I felt that everyone had a right to his own beliefs, and there were a number of occasions when I guess I met face to face with people who were against the war in Vietnam. I felt that they did not have all the information, and they were looking at things from a narrow point of view. One example of this was that I was very active in my church, and we had a young minister who came as an assistant. He was very strong in his opposition to the Vietnam War. He and I discussed the matter, and my whole church was really behind me. We came to an understanding and I think I learned the reasons why he felt as he did, and I felt he in turn, learned my feelings and why I thought my husband was being treated cruelly. This minister participated in a march on Washington and burned his draft card on public television on Easter Sunday. His priesthood was taken away from him for doing that. The older minister at my church used my name and said we can't have him doing that when we have this young woman in our church whose husband is suffering. I felt very badly because I would not have done that to him. Not that what he did was right, but because I was used as a scapegoat for letting him go. I did not go back to that church because I was very upset that that had happened. I did call the young minister and I said "I understand that you were told that I was part of the reason they fired you." He said, "No, I understand. I know you, and I knew that it was not your fault."

I never missed a television newscast while my husband was in Vietnam, because it was always about Vietnam.

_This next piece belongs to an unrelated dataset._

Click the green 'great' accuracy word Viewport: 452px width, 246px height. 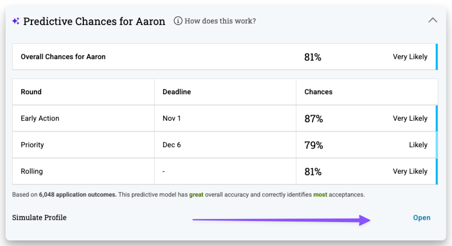click(x=196, y=195)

The news would come over and it would be horrible, but it was something that had happened twelve hours before, and so my feeling was my husband is safe. I would have heard by now had something terrible happened.

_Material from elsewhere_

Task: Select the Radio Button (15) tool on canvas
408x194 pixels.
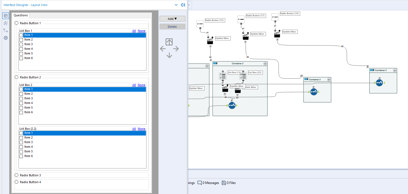Action: point(200,24)
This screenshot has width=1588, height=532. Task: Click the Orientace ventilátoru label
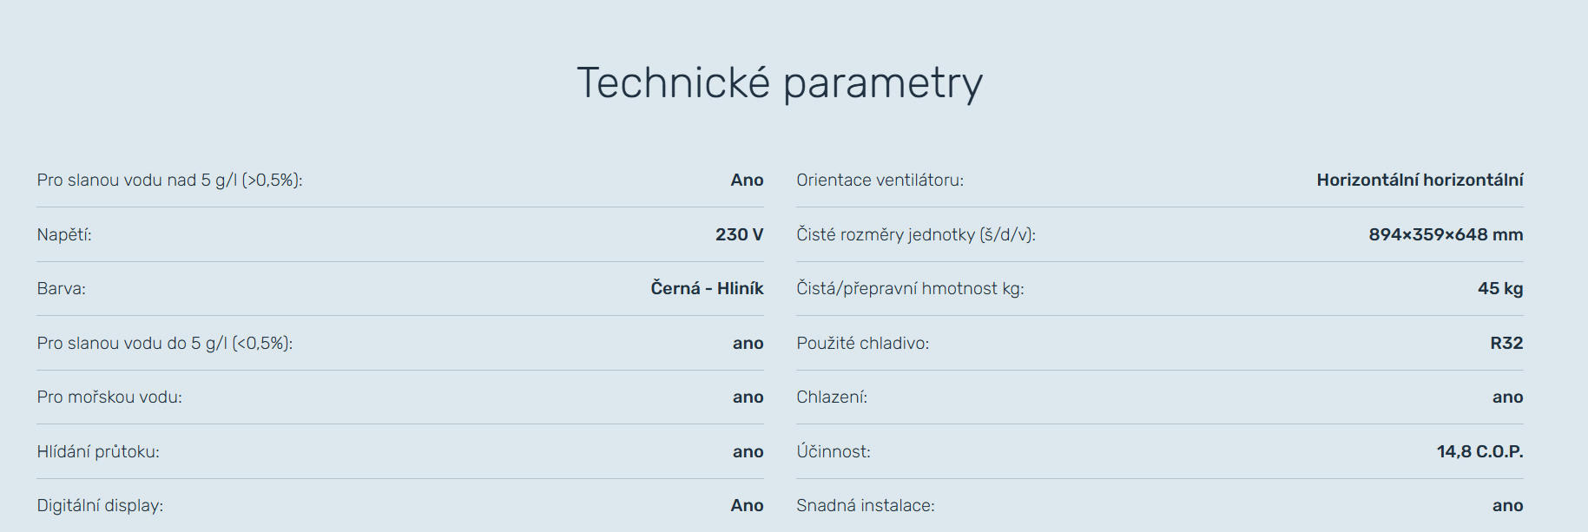[x=880, y=181]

It was all over television when the Paris Peace Talks were signed, and I knew that one of the things was that all the prisoners were to be released and that, within thirty days, the release was to begin. They came out in five or six groups about three weeks apart, and the sick and injured came out first. Then, they were sorted by order of shoot-down. That pretty much guaranteed my husband would be in the first group. It was all televised, so I watched him get off the airplane in the Philippines. They flew from Hanoi, and I saw photographs of the American plane landing there to pick the prisoners up. I was very well prepared. I also talked to the Navy two or three times every day on the telephone, and every time they had some information, they would call. They were wonderful about keeping us informed.

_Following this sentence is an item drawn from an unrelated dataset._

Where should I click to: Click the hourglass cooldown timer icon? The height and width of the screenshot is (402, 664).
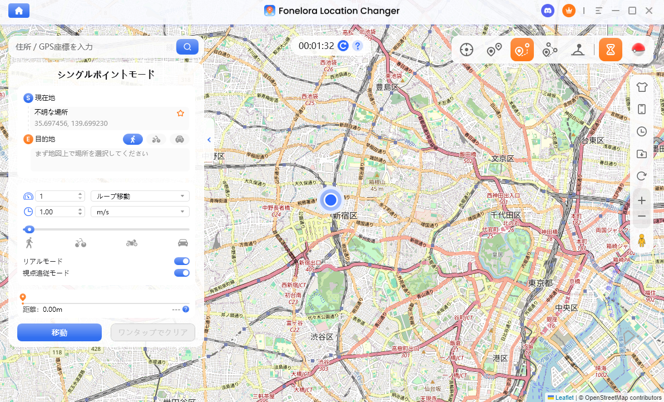coord(611,50)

On February 12, 1973, when they landed in the Philippines, it was 4:30 in the morning. About twenty people had come over to watch. Each of the men stepped off the airplane and shook hands with the dignitaries, and we really got a good picture of them. I immediately recognized my husband; he looked great. Then,I woke my daughter up (she was seven then) and they replayed it, so she watched it. Even though he had been away, he had been very much a part of her life.

It sounds crazy, but it really was not like he had been away. Also, for the four days that he was in the Philippines, they said that we could have two telephone calls a day, but I think they immediately realized that that was not enough. I imagine that I probably talked to him an average of maybe six hours a day, so we really got very well acquainted on the telephone.

The newspapers played him up, and all these companies wanted to thank these men for what they had done. We got a free Ford for a year, and lifetime passes to any National League game. People were just really nice. The sad part is that the men who had come home from Vietnam and had fought and suffered were not acknowledged. These men got all the glory, and there were a lot of other people who deserved it just as much.

The Vietnam Memorial was very moving to me because I knew how close my husband came to having his name on the wall. The man who was in the plane with my husband, his name is on the wall, and so is my cousin's who was a helicopter pilot after whom my son is named. When you see how many names, and the fact that it is symbolizing each individual; I think that is very meaningful.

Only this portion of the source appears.